4) Die Bescheinigung des Amtsarztes setzt ganz konkrete Anhaltspunkte im Verhalten des Betroffenen voraus, aus denen sich der Schluß auf das Vorliegen der Unterbringungsvoraussetzungen im Sinne des § 3 UbG ergeben muss (Vgl UVS Steiermark 17.6.1996, RdM 1997/7). Anstatt zu prüfen, ob die Voraussetzungen nach § 3 UbG tatsächlich gegeben sind, berief sich der Amtsarzt lediglich darauf, dass der Beschwerdeführer auf einer Fahndungsliste stehe und prüfte nicht das Vorliegen konkreter Anhaltspunkt einer Gefährdung. Hätte er diese Prüfung vorgenommen, so hätte er erkennen müssen, dass die Ausstellung der Bestätigung nicht gerechtfertigt war.

5) Dem Beschwerdeführer wurde vom psychiatrischen Krankenhaus B eine Persönlichkeitsstörung mit paranoiden Zügen diagnostiziert.

§ 3 UbG verlangt, dass es im Zusammenhang mit einer psychischen Krankheit zu einer ernsthaften und erheblichen Gefährdung der eigenen oder fremden Gesundheit bzw des eigenen oder fremden Lebens gekommen ist. Diese Schlußfolgerung war beim Beschwerdeführer keinesfalls gerechtfertigt. Die diagnostizierte Persönlichkeitsstörung war nie kausal für irgendwelche Gefährdungen, was vom Amtsarzt auch von einem ex-ante Standpunkt hätte erkannt werden müssen. Die logische Folge davon war, dass die Unterbringung zwei Tage später vom Außerstreitgericht für unzulässig erklärt und gemäß § 20 Abs 2 UbG aufgehoben wurde.
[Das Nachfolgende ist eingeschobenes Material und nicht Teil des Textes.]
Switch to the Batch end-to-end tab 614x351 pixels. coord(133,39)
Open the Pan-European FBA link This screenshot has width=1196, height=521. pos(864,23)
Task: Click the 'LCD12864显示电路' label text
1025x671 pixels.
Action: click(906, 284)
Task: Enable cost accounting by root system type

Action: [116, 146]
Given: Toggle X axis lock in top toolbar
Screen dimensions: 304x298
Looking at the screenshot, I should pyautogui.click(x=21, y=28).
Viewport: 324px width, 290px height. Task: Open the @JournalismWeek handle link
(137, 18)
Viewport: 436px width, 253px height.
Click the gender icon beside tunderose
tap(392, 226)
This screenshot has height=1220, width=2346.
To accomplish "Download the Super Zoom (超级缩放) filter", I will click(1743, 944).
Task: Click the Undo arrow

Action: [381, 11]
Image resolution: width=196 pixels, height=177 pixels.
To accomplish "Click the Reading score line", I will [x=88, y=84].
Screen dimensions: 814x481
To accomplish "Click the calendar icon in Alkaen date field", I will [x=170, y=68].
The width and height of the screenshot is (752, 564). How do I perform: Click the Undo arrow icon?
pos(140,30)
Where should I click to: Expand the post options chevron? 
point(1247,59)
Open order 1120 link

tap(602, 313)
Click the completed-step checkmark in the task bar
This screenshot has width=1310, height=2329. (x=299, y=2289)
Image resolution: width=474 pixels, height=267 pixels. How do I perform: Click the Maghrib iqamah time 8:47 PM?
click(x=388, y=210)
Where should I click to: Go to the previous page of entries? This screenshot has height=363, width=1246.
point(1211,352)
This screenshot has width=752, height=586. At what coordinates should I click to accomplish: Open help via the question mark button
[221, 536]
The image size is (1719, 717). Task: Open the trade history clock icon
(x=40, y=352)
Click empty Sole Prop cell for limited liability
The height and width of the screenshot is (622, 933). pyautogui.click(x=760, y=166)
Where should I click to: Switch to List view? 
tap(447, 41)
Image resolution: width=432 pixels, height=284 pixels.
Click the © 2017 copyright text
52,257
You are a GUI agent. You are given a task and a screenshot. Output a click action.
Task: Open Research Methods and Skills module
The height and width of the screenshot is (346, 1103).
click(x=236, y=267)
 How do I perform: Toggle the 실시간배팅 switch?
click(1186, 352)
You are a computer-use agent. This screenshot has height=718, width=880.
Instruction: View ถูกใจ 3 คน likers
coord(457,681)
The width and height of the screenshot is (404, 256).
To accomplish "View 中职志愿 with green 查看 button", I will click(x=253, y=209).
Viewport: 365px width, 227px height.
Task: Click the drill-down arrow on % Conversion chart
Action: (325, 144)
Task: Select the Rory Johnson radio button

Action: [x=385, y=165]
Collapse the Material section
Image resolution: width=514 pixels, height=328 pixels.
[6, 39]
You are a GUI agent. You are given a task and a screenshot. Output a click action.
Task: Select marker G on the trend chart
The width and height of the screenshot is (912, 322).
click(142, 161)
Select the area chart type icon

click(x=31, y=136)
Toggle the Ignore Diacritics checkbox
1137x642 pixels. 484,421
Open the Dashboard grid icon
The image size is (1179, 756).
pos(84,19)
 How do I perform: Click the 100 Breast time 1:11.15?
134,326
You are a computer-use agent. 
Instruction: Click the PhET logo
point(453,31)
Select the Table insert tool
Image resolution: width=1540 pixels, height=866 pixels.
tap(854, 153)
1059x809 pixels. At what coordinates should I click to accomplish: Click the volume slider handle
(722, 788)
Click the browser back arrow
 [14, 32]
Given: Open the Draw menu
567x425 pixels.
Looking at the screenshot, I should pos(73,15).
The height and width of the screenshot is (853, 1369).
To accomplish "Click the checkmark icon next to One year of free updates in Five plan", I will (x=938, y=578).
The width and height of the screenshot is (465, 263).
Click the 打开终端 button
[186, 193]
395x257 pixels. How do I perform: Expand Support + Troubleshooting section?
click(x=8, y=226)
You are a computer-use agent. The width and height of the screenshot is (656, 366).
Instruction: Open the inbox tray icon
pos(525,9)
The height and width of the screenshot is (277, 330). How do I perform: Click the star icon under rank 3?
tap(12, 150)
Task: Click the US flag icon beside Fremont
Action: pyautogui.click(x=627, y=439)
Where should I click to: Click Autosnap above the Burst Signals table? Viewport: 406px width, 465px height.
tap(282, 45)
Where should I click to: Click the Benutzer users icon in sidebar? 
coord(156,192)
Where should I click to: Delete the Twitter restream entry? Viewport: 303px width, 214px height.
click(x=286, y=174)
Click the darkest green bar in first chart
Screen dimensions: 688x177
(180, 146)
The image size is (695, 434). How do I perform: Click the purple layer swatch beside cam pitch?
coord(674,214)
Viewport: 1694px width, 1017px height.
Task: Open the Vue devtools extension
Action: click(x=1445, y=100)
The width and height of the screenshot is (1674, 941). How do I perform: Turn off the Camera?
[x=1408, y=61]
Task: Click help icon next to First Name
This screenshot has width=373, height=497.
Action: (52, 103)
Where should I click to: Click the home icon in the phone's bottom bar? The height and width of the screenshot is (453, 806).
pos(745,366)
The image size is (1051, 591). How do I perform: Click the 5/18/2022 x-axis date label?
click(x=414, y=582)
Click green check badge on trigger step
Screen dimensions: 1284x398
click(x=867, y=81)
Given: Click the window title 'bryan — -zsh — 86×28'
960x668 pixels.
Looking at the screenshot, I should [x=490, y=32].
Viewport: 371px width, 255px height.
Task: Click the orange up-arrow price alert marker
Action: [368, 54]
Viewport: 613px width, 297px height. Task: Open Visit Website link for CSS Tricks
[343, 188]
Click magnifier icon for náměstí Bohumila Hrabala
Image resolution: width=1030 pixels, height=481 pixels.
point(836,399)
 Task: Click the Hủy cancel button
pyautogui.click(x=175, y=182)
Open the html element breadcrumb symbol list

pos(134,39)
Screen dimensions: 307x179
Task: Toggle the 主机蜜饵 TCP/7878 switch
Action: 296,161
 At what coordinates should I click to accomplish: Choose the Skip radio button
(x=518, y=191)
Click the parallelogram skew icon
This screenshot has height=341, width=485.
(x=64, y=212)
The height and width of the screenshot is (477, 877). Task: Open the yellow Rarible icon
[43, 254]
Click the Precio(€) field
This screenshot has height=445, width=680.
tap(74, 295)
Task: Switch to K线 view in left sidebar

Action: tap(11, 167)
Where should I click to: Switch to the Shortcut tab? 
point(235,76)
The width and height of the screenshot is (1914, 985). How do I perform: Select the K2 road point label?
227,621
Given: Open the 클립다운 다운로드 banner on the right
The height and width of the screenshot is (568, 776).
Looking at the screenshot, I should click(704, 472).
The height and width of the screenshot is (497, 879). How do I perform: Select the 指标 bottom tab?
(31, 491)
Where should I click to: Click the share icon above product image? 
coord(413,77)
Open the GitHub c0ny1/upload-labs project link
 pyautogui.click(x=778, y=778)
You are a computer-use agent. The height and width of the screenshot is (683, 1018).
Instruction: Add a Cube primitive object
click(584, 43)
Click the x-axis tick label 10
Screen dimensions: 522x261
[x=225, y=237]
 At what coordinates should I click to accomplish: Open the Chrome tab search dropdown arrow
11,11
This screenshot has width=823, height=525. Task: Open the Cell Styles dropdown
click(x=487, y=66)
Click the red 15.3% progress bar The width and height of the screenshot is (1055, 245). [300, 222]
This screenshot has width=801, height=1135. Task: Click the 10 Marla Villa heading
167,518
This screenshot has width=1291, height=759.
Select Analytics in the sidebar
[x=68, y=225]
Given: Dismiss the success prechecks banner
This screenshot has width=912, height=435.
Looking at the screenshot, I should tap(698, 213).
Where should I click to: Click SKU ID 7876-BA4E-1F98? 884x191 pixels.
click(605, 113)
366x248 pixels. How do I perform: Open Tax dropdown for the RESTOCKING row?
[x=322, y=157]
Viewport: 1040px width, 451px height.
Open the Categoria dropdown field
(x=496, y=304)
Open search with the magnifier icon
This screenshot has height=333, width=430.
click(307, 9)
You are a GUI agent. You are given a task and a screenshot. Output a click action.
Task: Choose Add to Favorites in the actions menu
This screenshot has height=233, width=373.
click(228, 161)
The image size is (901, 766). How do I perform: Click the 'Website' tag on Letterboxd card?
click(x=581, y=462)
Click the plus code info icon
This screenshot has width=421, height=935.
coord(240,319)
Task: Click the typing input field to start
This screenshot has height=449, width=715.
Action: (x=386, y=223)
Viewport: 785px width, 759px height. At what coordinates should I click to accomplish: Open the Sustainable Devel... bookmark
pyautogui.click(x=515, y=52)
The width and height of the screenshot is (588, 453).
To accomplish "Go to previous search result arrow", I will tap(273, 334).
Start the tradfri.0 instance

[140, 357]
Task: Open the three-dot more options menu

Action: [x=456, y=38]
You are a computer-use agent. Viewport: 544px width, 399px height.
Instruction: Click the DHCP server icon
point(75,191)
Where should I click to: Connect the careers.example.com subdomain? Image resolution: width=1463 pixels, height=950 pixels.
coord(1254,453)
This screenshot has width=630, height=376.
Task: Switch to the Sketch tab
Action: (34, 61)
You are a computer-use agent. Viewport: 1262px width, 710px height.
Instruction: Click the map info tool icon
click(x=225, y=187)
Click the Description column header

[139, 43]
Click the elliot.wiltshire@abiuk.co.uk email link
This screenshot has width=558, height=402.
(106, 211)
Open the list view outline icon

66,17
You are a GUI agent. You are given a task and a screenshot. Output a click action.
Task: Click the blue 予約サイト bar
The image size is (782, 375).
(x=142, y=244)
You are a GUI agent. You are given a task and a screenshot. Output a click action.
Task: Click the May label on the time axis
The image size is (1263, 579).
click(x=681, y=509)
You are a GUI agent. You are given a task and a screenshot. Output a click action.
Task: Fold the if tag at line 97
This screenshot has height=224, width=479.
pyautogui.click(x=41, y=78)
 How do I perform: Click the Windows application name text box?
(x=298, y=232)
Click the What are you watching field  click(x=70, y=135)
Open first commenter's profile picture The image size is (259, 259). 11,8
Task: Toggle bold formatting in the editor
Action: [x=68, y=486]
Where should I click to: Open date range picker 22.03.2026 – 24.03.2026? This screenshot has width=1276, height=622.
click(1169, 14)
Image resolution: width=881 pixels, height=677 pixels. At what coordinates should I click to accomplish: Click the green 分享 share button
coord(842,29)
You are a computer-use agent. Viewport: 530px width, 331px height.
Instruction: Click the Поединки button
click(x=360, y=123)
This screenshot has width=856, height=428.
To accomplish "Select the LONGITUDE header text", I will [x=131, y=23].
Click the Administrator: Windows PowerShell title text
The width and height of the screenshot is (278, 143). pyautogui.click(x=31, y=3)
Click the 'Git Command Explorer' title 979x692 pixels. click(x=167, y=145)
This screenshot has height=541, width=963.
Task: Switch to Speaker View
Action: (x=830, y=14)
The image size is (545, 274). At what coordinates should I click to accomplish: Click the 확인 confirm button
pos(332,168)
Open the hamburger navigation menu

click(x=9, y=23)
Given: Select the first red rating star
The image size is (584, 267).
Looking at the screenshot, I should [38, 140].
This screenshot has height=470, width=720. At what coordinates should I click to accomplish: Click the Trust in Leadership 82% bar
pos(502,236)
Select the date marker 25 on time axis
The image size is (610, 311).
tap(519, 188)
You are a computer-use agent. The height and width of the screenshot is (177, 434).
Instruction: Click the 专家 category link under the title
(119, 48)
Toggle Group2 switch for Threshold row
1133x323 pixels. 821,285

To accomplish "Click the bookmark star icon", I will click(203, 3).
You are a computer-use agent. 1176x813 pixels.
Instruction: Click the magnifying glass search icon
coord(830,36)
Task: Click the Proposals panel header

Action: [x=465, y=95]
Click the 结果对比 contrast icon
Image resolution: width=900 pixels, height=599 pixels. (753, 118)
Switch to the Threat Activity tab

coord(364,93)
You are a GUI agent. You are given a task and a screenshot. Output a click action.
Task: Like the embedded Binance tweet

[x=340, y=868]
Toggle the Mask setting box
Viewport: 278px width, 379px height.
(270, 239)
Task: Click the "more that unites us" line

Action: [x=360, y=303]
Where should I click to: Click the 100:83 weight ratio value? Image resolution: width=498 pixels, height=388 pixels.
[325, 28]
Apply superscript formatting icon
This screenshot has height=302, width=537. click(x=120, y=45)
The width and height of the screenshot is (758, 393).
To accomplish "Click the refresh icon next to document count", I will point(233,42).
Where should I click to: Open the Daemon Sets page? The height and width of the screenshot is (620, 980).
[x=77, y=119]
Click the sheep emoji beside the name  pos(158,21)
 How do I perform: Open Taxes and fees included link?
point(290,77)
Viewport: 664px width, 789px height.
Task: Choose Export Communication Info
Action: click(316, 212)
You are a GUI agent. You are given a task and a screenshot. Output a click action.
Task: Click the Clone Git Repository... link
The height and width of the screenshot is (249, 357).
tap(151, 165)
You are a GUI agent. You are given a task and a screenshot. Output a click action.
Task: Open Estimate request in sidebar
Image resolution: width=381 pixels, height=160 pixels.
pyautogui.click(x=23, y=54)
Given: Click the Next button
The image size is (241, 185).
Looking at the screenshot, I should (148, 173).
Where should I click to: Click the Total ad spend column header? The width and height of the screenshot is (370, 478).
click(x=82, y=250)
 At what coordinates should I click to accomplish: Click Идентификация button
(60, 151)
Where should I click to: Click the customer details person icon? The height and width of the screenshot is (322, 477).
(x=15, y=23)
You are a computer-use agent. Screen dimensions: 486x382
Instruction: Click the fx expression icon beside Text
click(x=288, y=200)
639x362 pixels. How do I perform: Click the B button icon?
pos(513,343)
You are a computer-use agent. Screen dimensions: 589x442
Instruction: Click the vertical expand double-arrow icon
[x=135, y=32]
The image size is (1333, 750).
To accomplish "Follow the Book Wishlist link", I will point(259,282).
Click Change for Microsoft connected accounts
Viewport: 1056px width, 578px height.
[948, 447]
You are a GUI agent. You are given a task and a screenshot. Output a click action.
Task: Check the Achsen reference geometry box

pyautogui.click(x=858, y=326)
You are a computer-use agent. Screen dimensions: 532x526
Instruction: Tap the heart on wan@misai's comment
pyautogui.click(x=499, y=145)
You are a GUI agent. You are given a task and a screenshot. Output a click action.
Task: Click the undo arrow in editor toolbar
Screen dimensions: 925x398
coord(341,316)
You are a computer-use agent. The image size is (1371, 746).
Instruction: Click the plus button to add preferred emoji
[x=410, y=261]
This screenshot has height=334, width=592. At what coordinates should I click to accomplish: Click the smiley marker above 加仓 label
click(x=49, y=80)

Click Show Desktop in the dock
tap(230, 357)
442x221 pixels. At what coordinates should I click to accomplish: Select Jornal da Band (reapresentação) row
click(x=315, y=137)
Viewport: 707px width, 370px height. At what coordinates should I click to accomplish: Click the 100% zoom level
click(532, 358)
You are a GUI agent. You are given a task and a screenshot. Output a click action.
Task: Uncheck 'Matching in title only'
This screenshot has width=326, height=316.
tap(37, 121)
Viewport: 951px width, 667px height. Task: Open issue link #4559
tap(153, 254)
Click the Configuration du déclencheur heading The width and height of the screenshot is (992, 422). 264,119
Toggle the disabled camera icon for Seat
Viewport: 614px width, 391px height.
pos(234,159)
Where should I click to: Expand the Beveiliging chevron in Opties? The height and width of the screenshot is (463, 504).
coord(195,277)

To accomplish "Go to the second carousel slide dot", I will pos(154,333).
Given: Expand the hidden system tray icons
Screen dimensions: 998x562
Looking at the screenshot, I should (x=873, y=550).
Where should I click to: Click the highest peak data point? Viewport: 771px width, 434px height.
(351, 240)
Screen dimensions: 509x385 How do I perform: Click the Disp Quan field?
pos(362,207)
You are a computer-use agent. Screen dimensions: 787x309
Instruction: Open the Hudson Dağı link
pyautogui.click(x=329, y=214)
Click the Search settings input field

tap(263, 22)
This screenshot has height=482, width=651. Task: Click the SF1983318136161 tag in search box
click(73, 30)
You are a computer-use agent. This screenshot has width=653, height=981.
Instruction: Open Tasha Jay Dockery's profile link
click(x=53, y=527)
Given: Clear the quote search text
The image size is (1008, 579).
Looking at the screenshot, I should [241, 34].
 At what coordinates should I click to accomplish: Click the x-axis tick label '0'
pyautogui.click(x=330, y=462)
6) Schließlich verlangt § 3 UbG eine "ernstliche und erhebliche" Gefährdung. Zwar kam es am 25.2.1998 zu einem Streit zwischen dem Beschwerdeführer und seinem Vater, von einer "ernsthaften und erheblichen" Gefährdung der Gesundheit und des Lebens des Vaters konnte dabei jedoch nicht die Rede sein. Auch aus diesem Grund hatte der Amtsarzt die Bestätigung nicht ausstellen dürfen.

7) Die Voraussetzungen für eine Unterbringung gemäß § 8 UbG lagen somit nicht vor. Der Eingriff in das Recht auf persönliche Freiheit des Beschwerdeführers war daher nicht gerechtfertigt."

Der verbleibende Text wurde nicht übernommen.